Peraturan Presiden (Perpres) Nomor 10 Tahun 2021 tentang Bidang Usaha Penanaman Modal yang memuat ketentuan izin industri minuman keras (miras) berakohol ditolak. Pasalnya, regulasi itu berpeluang untuk memberikan izin terbukanya industri miras di seluruh Indonesia.
Wakil Ketua Majelis Syuro Partai Keadilan Sejahtera (PKS), Hidayat Nur Wahid melihat, ketentuan empat daerah yang dapat mendirikan indutri miras seperti Bali, Nusa Tenggara Timur (NTT), Sulawesi Utara dan Provinsi Papua, yang tercantum dalam Lampiran III angka 31 dan angka 32 huruf a, hanya sebuah cara agar menimbulkan kesan terbatasnya izin berdiri indutri miras di Indonesia.
Padahal, kata pria yang akrab disapa HNW ini, terdapat celah bagi industri miras untuk membuka ladang bisnis di seluruh daerah seperti yang tercantum dalam Lampiran III angka 31 dan angka 32 huruf b perpres tersebut.
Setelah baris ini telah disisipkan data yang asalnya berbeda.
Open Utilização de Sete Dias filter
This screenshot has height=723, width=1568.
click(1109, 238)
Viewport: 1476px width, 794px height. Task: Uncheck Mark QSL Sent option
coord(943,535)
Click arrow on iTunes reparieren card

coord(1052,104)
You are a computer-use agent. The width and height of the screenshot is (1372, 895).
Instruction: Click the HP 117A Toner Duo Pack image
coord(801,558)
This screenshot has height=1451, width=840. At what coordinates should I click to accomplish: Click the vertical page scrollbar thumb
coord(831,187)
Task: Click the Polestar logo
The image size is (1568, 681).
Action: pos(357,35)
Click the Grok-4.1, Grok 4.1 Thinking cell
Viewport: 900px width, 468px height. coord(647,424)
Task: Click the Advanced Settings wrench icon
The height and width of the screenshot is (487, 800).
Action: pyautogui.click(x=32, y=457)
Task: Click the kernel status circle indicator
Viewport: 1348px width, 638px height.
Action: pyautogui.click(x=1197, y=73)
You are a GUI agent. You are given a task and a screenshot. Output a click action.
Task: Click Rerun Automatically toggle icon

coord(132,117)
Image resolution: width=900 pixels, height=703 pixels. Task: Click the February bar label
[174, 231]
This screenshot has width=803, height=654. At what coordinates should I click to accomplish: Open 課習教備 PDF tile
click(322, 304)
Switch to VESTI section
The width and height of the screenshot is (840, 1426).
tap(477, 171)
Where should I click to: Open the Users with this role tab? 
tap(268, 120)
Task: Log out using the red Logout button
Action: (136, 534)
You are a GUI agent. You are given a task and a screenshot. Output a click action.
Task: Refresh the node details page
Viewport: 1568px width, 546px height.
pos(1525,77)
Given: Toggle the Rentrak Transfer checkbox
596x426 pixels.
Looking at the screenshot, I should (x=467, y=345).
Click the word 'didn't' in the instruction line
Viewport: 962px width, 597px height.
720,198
Dalam ketentuan itu menyebutkan, penanaman modal di luar berdirinya industri miras, dapat ditetapkan oleh Kepala Badan Koordinasi Penanaman Modal (BKPM) berdasarkan usulan gubernur.
"Artinya, izin investasi untuk memproduksi minuman beralkohol, bisa berlaku di luar empat provinsi tersebut, dan karenanya juga bisa berlaku untuk semua daerah, bila dua syarat yang ringan itu terpenuhi; yaitu penetapan Kepala BKPM atas usulan dari gubernur. Tanpa perlu adanya pembahasan atau persetujuan oleh DPRD," ujar HNW, dalam keterangannya yang diakses Senin (1/3).
Politikus PKS itu mewanti-wanti pemerintah, bahaya dan dampak negatif miras yang sudah terjadi, salah satu contoh yang disinggung yakni insiden penembakan di kafe Cengkareng, Jakarta Barat oleh oknum polisi mabuk yang menewaskan tiga orang.
Terlebih dengan adanya Perpres untuk memudahkan industri miras.
HNW juga mengingatkan, sejumlah organisasi Islam yang menentang adanya beleid investasi untuk produksi miras beralkohol seperti Majelis Ulama Indonesia (MUI), Muhammadiyah, ICMI. Bahkan, HNW mengklaim, penolakan juga telah terjadi di sejumlah daerah, seperti Papua.
"Di Papua, anggota DPD dari Papua dan Kelompok Kerja Agama Majelis Rakyat Papua (MRP), yang juga Ketua Persatuan Wanita Gereja Kristen Indonesia juga sudah menyampaikan penolakannya, karena miras dinilai membahayakan eksistensi masyarakat Papua," terang dia.
HNW merasa, Presiden Joko Widodo perlu mempertimbanhman peninjauan ulang keberadaan perpres itu. Dengan penolakan yang makin meluas, dan korban yang makin banyak akibat miras. Saya khawatir Perpres ini apabila tidak segera ditarik oleh Presiden akan menimbulkan keresahan dan kegaduhan di daerah," tegasnya.
Sebelumnya, pemerintah melegalkan masyarakat untuk memproduksi miras berakohol. Aturan itu, diatur dalam Peraturan Presiden Nomor 10 Tahun 2021 tentang Bidang Usaha Penanaman Modal.
Perpes yang diteken Presiden Jokowi pada 2 Februari 2021 ini, merupakan turunan pelaksanaan Undang-Undang Nomor 11 Tahun 2020 tentang Cipta Kerja.